Bedenim buz kesmişti.

 

O gece.

 

Kalbim hızla çarpmaya başladı, ellerim titredi.

 

Hangi gece?

 

Yiğit'in gözleri daha da derinleşti, sanki içindeki karanlık onu yutuyordu. Sessizlik o kadar keskin, o kadar yoğun olmuştu ki, boğazımda bir düğüm gibi sıkıştı.

 

"Hangi gece?" diye fısıldadım, sesim zorla çıkıyordu.

 

Yiğit bir an gözlerini kapattı, sonra tekrar açtığında içlerinde daha fazla karanlık vardı. Sanki o an, zamanın tüm yükünü taşıyor gibiydi.

 

"Abini öldürmeye gelip, seninle anlaştığı gece, Aslı."

 

 

Mideme bir yumruk yemiş gibi nefesim kesildi. Hatırlamak istemediğim o gece... Kaan'ın insafına kaldığım, abimi kurtarmak için her şeyi göze aldığım gece...

 

Dünya üzerime kapanıyormuş gibi hissettim, her şey bir anda kararmaya başladı. O anı tekrar yaşamak, gözlerimle görmek bile boğuyordu.

 

Yiğit, hafifçe başını yana eğdi.

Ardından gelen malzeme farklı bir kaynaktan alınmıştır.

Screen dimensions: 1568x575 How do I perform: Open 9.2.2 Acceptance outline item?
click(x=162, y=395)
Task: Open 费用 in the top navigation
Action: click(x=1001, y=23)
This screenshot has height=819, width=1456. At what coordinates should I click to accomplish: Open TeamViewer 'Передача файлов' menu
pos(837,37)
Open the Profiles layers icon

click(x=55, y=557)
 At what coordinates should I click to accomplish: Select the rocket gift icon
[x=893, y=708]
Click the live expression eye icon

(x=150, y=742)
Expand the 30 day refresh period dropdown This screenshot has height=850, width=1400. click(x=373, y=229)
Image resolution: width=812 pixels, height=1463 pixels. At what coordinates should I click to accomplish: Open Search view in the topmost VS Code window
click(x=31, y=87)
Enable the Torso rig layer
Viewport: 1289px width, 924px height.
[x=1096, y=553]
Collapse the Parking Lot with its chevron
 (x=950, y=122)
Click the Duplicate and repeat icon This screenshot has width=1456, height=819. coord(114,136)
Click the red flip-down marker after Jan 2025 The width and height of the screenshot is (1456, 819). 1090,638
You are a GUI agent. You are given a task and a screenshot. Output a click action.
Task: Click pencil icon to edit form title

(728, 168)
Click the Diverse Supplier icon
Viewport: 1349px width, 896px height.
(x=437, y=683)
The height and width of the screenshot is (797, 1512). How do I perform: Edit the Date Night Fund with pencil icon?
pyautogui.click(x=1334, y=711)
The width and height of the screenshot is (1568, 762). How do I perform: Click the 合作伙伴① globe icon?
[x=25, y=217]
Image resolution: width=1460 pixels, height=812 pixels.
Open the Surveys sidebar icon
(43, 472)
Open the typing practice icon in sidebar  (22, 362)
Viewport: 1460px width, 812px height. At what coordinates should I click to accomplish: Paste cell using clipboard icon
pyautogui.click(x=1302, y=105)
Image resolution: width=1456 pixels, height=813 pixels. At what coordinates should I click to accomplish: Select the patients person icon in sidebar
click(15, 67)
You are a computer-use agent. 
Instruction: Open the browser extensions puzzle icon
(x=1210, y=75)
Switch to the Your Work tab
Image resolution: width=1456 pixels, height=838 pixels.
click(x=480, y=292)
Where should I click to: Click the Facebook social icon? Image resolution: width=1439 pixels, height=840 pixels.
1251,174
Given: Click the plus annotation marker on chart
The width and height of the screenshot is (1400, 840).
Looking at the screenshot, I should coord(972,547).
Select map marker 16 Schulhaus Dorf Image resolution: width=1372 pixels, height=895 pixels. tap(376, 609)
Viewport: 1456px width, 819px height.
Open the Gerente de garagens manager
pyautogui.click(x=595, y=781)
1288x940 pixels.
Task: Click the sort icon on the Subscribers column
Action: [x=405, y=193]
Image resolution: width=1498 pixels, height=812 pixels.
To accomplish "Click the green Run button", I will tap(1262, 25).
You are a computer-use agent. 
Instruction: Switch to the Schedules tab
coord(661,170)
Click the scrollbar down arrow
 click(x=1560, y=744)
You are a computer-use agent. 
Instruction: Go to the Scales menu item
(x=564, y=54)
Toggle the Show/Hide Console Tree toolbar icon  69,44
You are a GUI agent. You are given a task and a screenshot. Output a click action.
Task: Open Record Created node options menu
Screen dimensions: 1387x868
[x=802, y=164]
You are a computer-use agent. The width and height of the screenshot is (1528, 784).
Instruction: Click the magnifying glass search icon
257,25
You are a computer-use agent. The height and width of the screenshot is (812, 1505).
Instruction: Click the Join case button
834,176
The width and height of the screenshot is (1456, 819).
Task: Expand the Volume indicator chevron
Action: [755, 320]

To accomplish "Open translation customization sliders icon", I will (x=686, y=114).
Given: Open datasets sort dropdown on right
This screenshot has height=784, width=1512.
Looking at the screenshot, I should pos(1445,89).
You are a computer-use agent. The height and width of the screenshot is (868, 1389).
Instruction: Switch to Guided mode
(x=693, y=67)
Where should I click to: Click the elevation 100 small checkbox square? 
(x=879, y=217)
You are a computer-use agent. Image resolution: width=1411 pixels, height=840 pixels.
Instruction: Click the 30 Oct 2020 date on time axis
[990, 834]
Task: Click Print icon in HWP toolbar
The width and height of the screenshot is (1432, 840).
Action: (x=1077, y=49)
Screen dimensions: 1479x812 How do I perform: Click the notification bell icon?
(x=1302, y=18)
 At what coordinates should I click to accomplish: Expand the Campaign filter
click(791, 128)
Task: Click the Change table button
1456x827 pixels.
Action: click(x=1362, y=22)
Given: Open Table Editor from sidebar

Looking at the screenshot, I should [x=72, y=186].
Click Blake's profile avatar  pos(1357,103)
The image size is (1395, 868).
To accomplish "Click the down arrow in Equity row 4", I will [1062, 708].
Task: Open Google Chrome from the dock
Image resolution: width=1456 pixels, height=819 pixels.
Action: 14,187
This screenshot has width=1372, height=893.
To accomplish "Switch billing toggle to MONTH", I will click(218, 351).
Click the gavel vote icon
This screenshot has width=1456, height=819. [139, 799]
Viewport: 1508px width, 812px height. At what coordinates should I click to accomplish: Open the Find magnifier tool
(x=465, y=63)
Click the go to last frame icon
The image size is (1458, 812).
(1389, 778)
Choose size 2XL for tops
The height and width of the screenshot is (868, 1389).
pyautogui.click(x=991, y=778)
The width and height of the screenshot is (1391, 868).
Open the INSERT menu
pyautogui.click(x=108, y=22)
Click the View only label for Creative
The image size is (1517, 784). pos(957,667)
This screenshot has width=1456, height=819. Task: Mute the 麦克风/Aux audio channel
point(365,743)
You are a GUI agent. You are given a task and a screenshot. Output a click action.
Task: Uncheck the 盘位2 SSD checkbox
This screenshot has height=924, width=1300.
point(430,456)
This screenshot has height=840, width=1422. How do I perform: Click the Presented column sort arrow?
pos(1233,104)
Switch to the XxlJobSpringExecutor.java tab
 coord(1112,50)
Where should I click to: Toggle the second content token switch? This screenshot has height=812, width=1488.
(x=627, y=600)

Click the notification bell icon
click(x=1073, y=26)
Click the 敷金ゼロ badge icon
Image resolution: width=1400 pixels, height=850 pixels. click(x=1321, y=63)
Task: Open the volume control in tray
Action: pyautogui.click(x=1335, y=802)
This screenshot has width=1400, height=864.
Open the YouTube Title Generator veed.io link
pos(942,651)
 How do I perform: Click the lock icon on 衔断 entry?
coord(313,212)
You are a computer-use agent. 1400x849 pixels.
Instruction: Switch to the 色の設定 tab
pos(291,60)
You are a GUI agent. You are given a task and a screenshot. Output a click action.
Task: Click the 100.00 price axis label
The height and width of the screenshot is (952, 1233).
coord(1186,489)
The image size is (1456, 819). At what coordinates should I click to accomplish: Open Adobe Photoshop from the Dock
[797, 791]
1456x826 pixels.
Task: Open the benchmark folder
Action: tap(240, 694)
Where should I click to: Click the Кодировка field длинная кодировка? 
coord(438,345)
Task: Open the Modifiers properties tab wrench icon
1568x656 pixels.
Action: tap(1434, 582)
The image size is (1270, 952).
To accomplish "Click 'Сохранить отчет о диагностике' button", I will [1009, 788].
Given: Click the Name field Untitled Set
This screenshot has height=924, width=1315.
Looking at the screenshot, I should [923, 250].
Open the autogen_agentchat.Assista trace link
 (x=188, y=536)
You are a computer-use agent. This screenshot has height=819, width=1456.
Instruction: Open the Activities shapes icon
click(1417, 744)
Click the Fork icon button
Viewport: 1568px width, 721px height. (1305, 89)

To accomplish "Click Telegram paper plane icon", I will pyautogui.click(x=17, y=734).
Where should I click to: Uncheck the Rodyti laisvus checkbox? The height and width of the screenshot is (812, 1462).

Sesi, bir kez daha duyuldu ama bu kez içinde bir şeyler vardı, sakladığı bir yük... Bastırdığı bir acı, her kelimesinde gizliydi.

 

"Gözlerimin içine bakarak kazandığını söylemek için."

 

Bir an, her şey yerli yerine oturmuş gibi hissettim ama korku ve öfke hala yavaşça içimi kemiriyordu. "Neden?" dedim, sesim kısıktı ama keskin. "Nereden tanıyor seni?"

 

Yiğit'in yüzündeki sertlik bir an yumuşar gibi oldu. Ama o kadar kısa bir süreliğine ki, hemen toparlandı. Yüzünde hala, geçmişin acıları ve gizli sırları vardı.

 

"Abin ne yaşadıysa, yanında ben de vardım," dedi. Sesi düşüktü, ama her kelime odanın içinde ağır bir yankı bıraktı. O sözlerin altında ne kadar büyük bir yük vardı, bilemedim ama içimde bir şeyler yerinden oynadı.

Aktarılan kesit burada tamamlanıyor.